The Iowa Cornets was a team that played for two seasons in the Women's Professional Basketball League. George Nissen purchased the first franchise in the fledgling league on March 21, 1978 for $50,000. Nissen, who had been a star gymnast at the University of Iowa in the 1930s, pioneered the manufacture and sale of the modern trampoline at his Griswold-Nissen Trampoline & Tumbling Co. in Cedar Rapids. The team made it to the league's championship series both seasons, falling to the Houston Angels in 1978-79 and to the New York Stars in 1979–80. The team played their games at the Veterans Memorial Auditorium in Des Moines, Iowa and at the Five Seasons Center in Cedar Rapids, Iowa.

==History==
The league began with a player draft held in Manhattan's Essex House in July 1978, with eight teams participating. By the time of the draft, Iowa was one of only three teams that had a nickname selected and the only team that had already engaged a coach. With its last pick in the draft, the Cornets selected Uljana Semjonova, a 7-foot-4-inch player for the Soviet Union's national women's basketball team who would be inducted as an inaugural member of the Women's Basketball Hall of Fame in the class of 1999, but would never play a game in the WBL. Molly Bolin, who grew up in Moravia, Iowa, became the first player signed by any team in the WBL when she was signed by the Cornets. The team's first game on December 18, 1976 against the New York Stars at Veterans Memorial Auditorium was broadcast on television by Iowa Public Broadcasting Network.

The team finished the 1978–79 season with a record of 21 wins and 13 losses, tied for the Midwest Division lead with the Chicago Hustle.
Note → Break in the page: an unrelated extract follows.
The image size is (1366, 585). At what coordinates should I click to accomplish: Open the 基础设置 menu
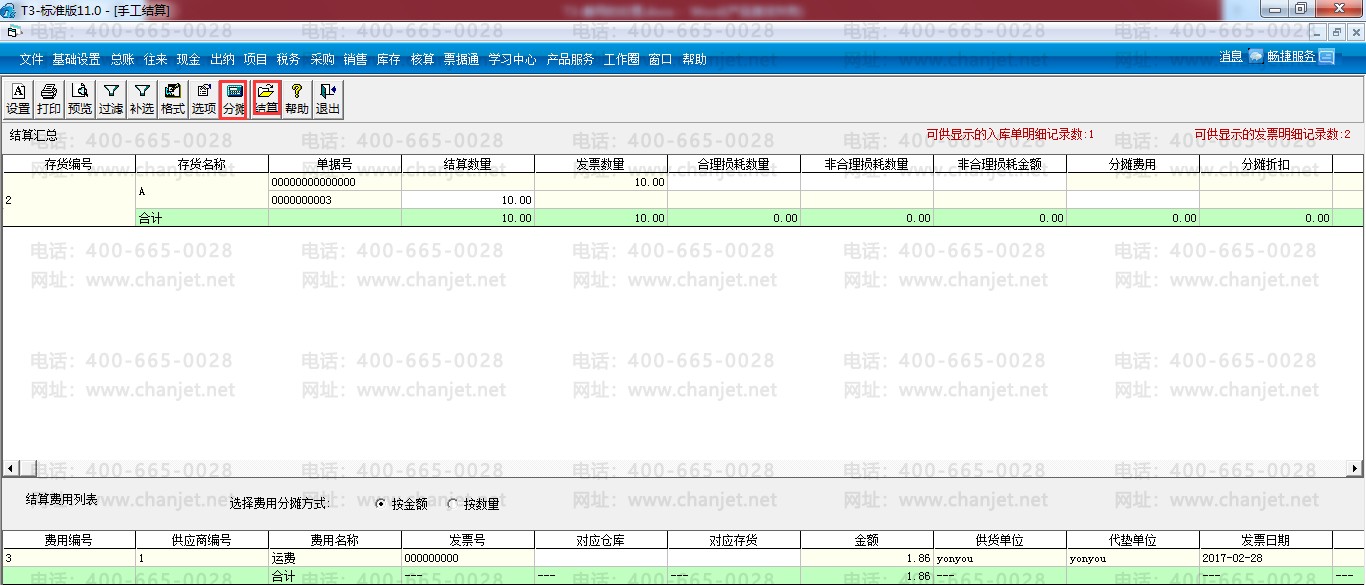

In the first round of the playoffs, Chicago took the first game in overtime, but Iowa won the last two games to advance to the championship series against the Houston Angels. Houston won the first two games of the series by scores of 89-85 and 112-98. Iowa won the next two games by scores of 110-101 and 89-79 to tie the series at two games apiece and setting up a fifth and final game for the title. Behind 36 points by Paula Mayo, the Houston Angels defeated the Cornets on May 2, 1979, to take the league's first championship, 111–104 in the fifth and final game of a best-three-out-of-five competition.
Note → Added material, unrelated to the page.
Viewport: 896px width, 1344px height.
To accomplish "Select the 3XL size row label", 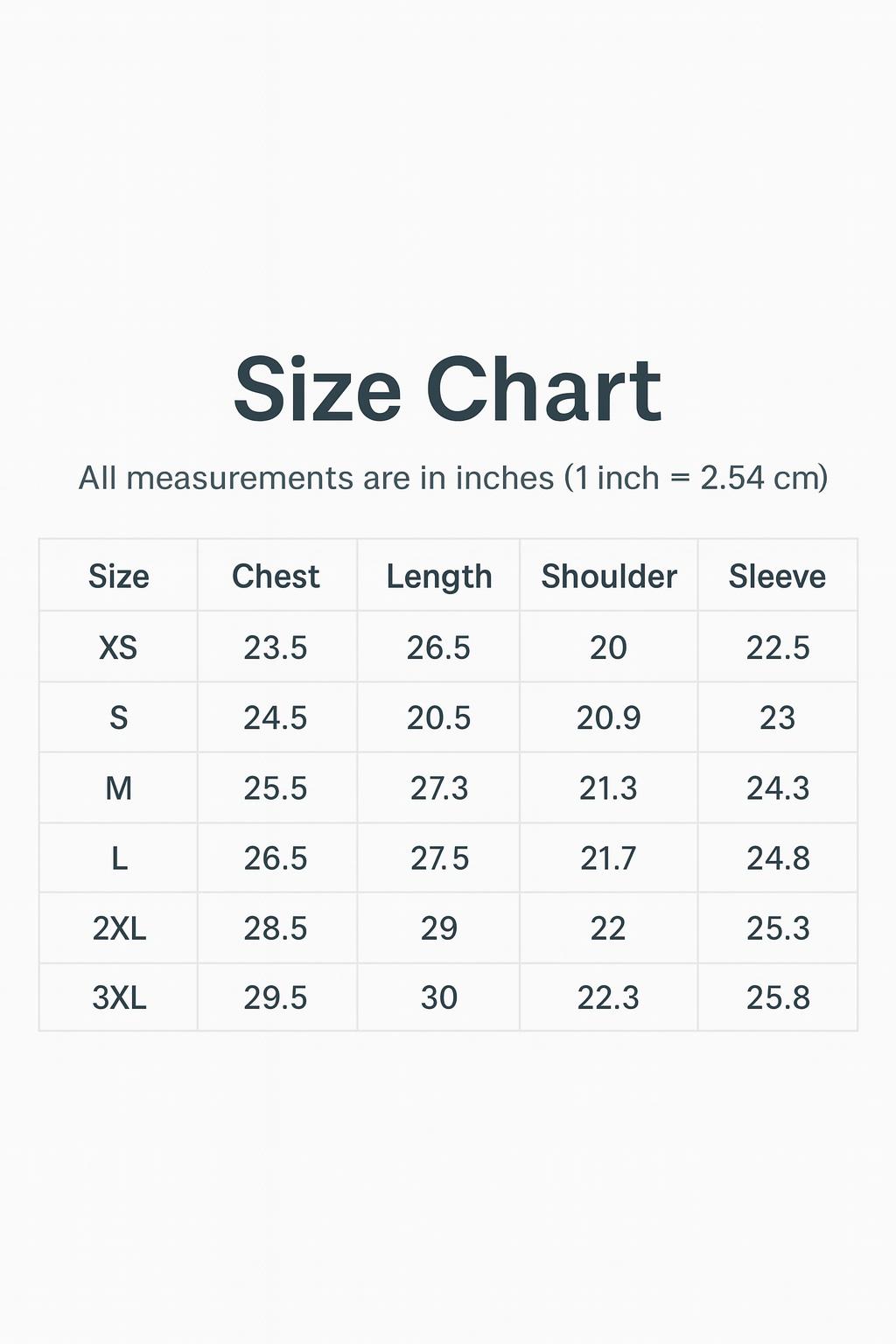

In the 1979–80 season, Iowa finished atop the Midwestern Division with a record of 24 wins and 12 losses, and as one of the two teams with the league's best record earned a bye in the first round. In the semifinals, Iowa played defeated the Minnesota Fillies, losing the first game 108-87, but winning the next two games by scores of 128-111 and 95-92 to advance to the league championship for their second consecutive season. On April 9, 1980, despite Iowa's league-leading scorer Molly Bolin's 36 point, the New York Stars held on to win game four of the finals 125-114, behind 27 points by Pearl Moore and 22 by Janice Thomas. Molly Bolin of the Cornets and Ann Meyers of the New Jersey Gems were co-winners of the Most Valuable Player title for the 1979–80 season.

The team was disbanded after the 1979–80 season.